Copyright © 2018 Alexey Ruchay et al. This is an open access article distributed under the Creative Commons Attribution License, which permits unrestricted use, distribution, and reproduction in any medium, provided the original work is properly cited.

#### Abstract

Design of conventional correlation filters requires explicit knowledge of the appearance and shape of a target object, so the performance of correlation filters is significantly affected by changes in the appearance of the object in the input scene.
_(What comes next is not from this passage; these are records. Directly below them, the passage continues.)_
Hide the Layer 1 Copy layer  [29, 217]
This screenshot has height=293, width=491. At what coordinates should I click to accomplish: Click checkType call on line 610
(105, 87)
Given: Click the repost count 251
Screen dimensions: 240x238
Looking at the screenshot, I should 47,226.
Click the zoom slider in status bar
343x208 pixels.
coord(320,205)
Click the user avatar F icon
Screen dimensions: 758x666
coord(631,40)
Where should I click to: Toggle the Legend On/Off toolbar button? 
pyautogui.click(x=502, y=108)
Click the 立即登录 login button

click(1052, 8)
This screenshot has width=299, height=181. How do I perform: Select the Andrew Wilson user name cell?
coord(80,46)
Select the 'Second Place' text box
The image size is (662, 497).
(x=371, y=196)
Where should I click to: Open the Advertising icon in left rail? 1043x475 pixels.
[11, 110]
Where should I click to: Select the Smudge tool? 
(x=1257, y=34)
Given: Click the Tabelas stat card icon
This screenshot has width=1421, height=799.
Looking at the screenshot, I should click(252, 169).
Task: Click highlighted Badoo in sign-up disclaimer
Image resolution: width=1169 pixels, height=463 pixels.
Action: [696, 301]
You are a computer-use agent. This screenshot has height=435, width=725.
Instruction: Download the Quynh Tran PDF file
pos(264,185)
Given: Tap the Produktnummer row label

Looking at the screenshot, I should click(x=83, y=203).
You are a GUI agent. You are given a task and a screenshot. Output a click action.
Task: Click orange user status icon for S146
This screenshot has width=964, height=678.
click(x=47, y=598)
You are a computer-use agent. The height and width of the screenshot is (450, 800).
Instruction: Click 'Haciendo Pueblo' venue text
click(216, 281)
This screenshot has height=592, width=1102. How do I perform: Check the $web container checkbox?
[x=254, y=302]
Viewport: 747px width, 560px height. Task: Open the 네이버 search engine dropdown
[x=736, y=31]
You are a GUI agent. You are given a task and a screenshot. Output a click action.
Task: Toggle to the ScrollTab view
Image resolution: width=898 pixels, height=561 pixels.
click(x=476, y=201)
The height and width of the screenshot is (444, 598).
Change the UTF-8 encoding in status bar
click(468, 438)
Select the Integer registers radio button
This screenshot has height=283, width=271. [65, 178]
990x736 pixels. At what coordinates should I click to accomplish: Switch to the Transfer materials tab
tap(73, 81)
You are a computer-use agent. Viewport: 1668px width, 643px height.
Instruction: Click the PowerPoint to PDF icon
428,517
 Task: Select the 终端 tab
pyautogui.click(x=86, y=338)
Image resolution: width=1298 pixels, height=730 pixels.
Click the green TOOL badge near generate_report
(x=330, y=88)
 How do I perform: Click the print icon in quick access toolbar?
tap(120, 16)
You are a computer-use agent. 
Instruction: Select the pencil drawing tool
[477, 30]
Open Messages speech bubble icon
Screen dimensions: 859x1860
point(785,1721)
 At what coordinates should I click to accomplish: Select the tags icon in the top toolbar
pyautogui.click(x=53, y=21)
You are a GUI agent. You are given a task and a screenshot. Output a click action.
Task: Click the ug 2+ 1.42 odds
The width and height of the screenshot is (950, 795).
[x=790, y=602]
In particular, the performance of correlation filters worsens when objects to be recognized are partially occluded by other objects, and the input scene contains a cluttered background and noise. In this paper, we propose a new algorithm for the design of a system consisting of a set of adaptive correlation filters for recognition of partially occluded objects in noisy scenes. Since the input scene may contain different fragments of the target, false objects, and background to be rejected, the system is designed in such a manner to guarantee equally high correlation peaks corresponding to parts of the target in the scenes. The key points of the system are as follows: (i) it consists of a bank of composite optimum filters, which yield the best performance for different parts of the target; (ii) it includes a fragmentation of the target into a given number of parts in the training stage to provide equal intensity responses of the system for each part of the target. With the help of computer simulation, the performance of the proposed algorithm for recognition partially occluded objects is compared with that of common algorithms in terms of objective metrics.

#### 1. Introduction

Recognition and tracking of objects in observed scenes degraded by additive noise, in the presence of cluttering backgrounds, geometric modifications such as pose changing and scaling, nonuniform illumination, and eventual object occlusions are challenges that a modern recognition algorithm must solve. In this paper, we deal with partial occlusion of objects to be recognized, in other words, when only some parts of the target are visible. Recent works have paid much attention to this problem [1–5].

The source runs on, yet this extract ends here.